By Scott Harrah
Since Eve Ensler’s Obie-winning “Vagina Monologues,” premiered ten years ago in the basement of the Cornelia Street Café, 76 countries have staged performances of it, HBO produced a special about it, and one day out of every year, “V-Day,” now honors the play’s underlying theme of preventing violence against women. After a play that had such a powerful influence on popular culture and the women’s movement worldwide, Ensler’s fans will be disappointed that her new, politically charged one-act, “The Treatment,” is impotent by comparison.
The play focuses on a mentally disturbed soldier (Dylan McDermott, Ensler’s real-life stepson) who has just returned from a war that is never mentioned by name, though it’s implicit he is back from Iraq. The intense narrative shows much of Ensler’s anger about the controversial war, but the audience is often left wondering just what she’s so worked up about. The problem is that Ensler’s dialogue is at times vague and cryptic, as if she’s afraid of being too specific about why she disagrees with the Iraq war. The female lead, played by the actress Portia, tells the soldier that she’s a woman who grew up in the military and once believed “in rules, in codes,” but someone “undid the moorings.” Huh?
At another point, Portia says that the current war is unlike any she’s ever witnessed because in previous conflicts there were “landmarks.” Aren’t there landmarks in Baghdad? Such awkward dialogue gets absurd after awhile, damaging the intensity and plausibility of what could have been a thoughtful story with much to say about the war.One wonders if Ensler feared protests from Republicans and toned down the story with nebulous words and references so she wouldn’t offend anyone. The characters never say the word Iraq, and it’s hard to understand why Ensler considers the name of the country something unmentionable. With all the controversies surrounding President Bush and the Iraq war, having dissenting views about our “democracy-building” mission is quite common and hardly something one needs to hide, especially in a drama about the conflict.
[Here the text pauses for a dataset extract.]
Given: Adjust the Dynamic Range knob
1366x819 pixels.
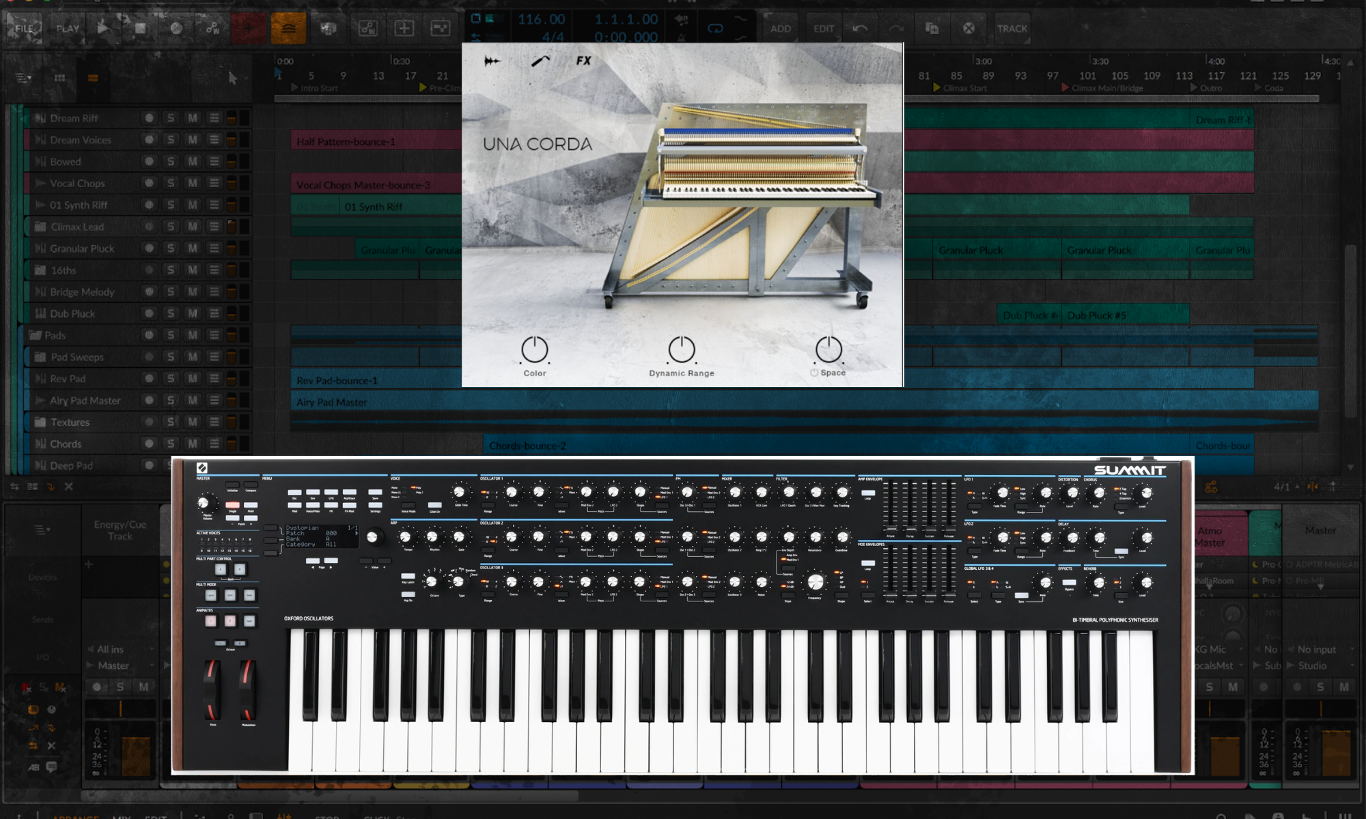Looking at the screenshot, I should pos(681,349).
It’s indeed a shame that Ensler doesn’t clarify her message more, because “The Treatment” contains two of the best Off-Broadway performances this season. Portia is a tough-as-nails African-American military psychiatrist, and she plays her with amazing aplomb. McDermott is equally powerful as a sergeant suffering from post-traumatic stress disorder who cannot sleep after witnessing too many war atrocities. But Portia’s interest in the war crimes at Abu Ghraib and the unethical interrogations of Arabs are overshadowed by the hokey sexual chemistry that McDermott instigates. In one scene, Portia asks her patient about his war experiences, but he is too busy leering at her. When she asks him what he’s doing, he says, “Looking at you, Major. Picturing what it’s like underneath your uniform.” He then makes a sordid comment about her undergarments. At first, Portia keeps her clothes on, but eventually gives in to her patient’s advances.
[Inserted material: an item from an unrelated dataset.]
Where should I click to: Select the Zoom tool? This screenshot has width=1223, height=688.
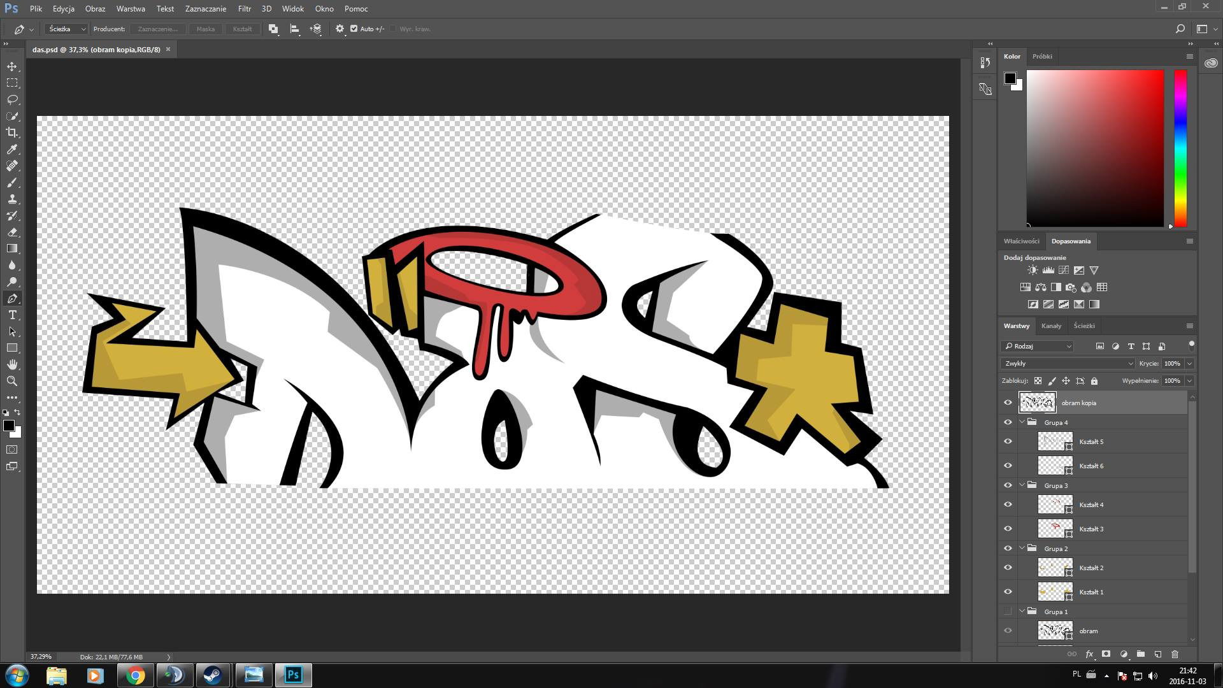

The romance that follows is nothing but predictable melodrama: He asks her if she’s attracted him. She says yes. When asked why, she tells him, “Great hair.” He says, “No, really.” She responds, “Because you’re possessed. Because you’re capable of being haunted.” They kiss and he says, “You don’t kiss like a Major.” She answers, “You don’t kiss like a PTSD [post-traumatic stress disorder] freak.” This inane sexual banter belongs in a daytime soap — not a serious play, especially one by Ensler, whose fans expect something more significant and meaningful.
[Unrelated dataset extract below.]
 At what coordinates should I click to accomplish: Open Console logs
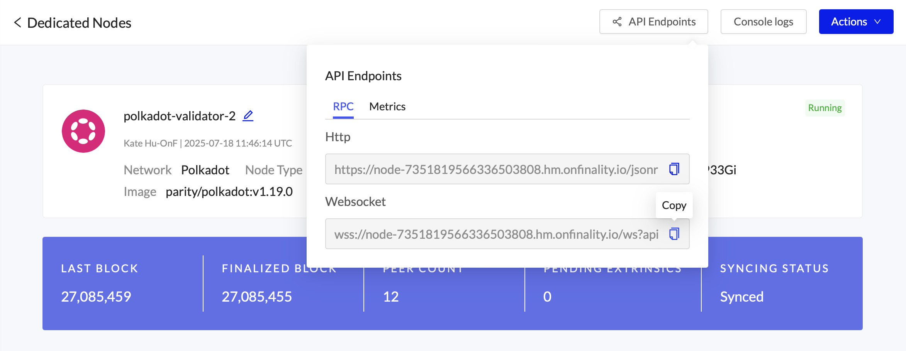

Director Leigh Silverman (who recently directed Lisa Kron’s “Well” on Broadway) does manage to get her actors to do a good job. They scream, emote, and cry in all the right places, but the material they have to work with is too undeveloped to be convincing. It’s a shame, because Ensler is indeed a talented writer and a political visionary. Hopefully her next play will be a better reflection of her talents.